··· SOURCE ···
How to find out what's happened to your cash

Where is your money going? How can you set up a budget? Rob Griffin asks financial advisers and debt counsellors for tips

Keeping track of your money is crucial. Unless you know what you have coming in each month and how it's being spent you will be on the fast track to financial problems. Add in a few missed credit-card payments and you will soon have debt issues spiralling out of control.

Learning to budget properly is the answer. It might sound straightforward but understanding how best to allocate your resources, knowing when you have to make minimum repayments and monitoring your bank balance needs to be carried out with something akin to military precision.

The good news is that there's plenty of help at hand. We asked a panel of independent financial advisers and debt counsellors to supply us with their best budgeting tips, as well as taking a look at the new breed of personal finance programs on the market to help you monitor your money.

Step one: Deal with your debts

The first step is to get on top of your current financial situation. How much do you owe on credit cards? Do you have any other outstanding loans? Have you been suckered into opening up store cards charging punitive rates of interest?

It is crucial you don't bury your head in the sand and ignore debt problems because the earlier you seek advice, the more that specialist charities and agencies can do to help you, points out Una Farrell of the Consumer Credit Counselling Service.

"People need to work out exactly how much they owe and divide these into priority and non-priority debts – with priority being a debt for which non-payment could result in them having a utility cut off, losing their home or being sent to jail," she says.

A basic income and expenditure budget will show you how much money is available to service your debts. However, if you don't have enough to keep up with monthly payments – or are only making the minimum credit card repayments – seek advice from CCCS, Citizens Advice or National Debtline.

Step two: Put together a budget

So how do you put one of these together? Start by listing your take-home pay and any other income you receive, and then compare that to how much you typically spend each month. You might find it helpful to look through your bank and credit card statements to see where the money has gone.
··· DATA ···
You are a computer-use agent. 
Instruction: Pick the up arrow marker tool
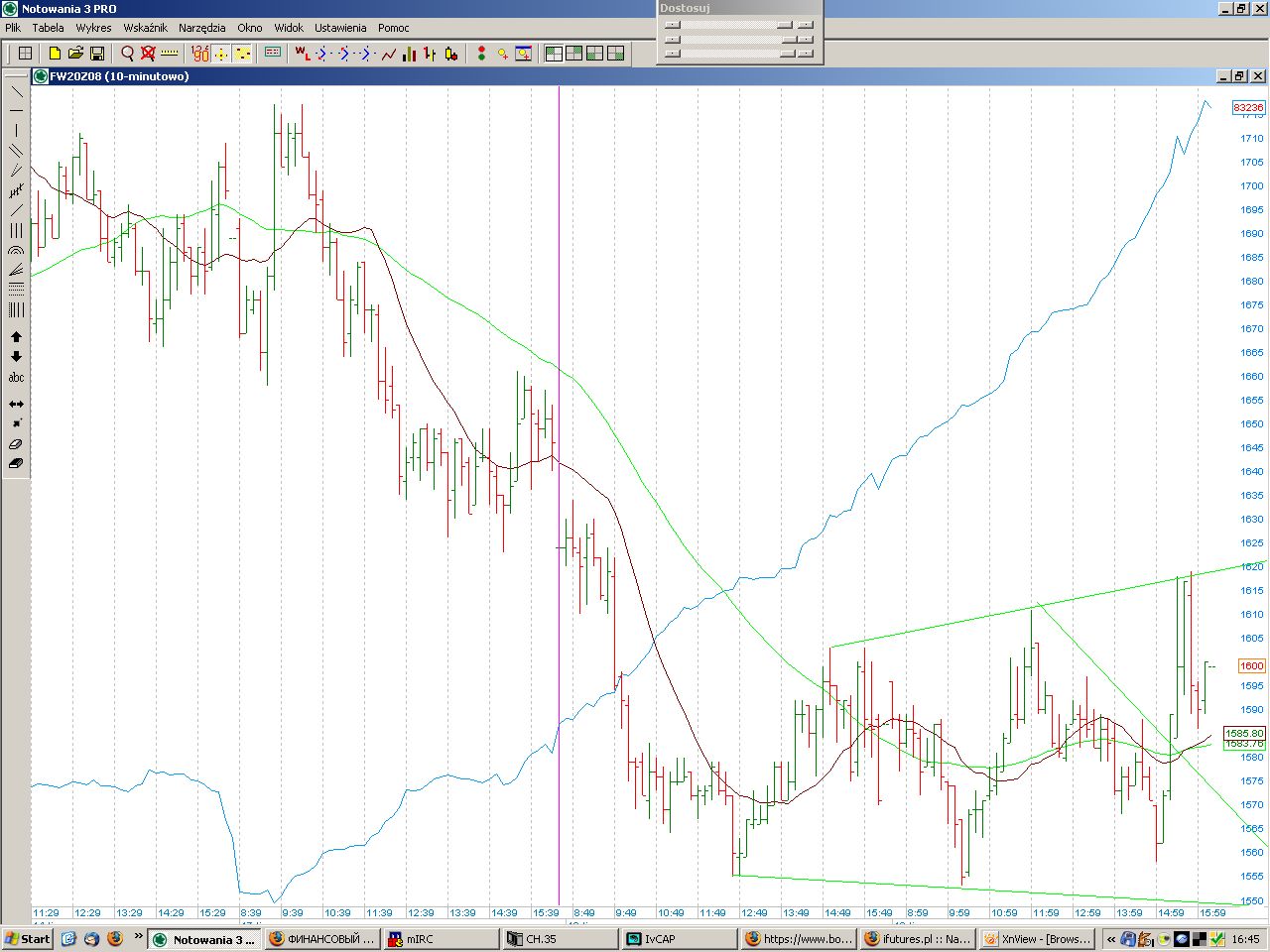pyautogui.click(x=16, y=337)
···
## TASK TO COMPLETE
Repeat word for word the passage of the budgeting article above, starting with "Step one: Deal" and going on through "Credit Counselling Service.".

## TASK ANSWER
Step one: Deal with your debts

The first step is to get on top of your current financial situation. How much do you owe on credit cards? Do you have any other outstanding loans? Have you been suckered into opening up store cards charging punitive rates of interest?

It is crucial you don't bury your head in the sand and ignore debt problems because the earlier you seek advice, the more that specialist charities and agencies can do to help you, points out Una Farrell of the Consumer Credit Counselling Service.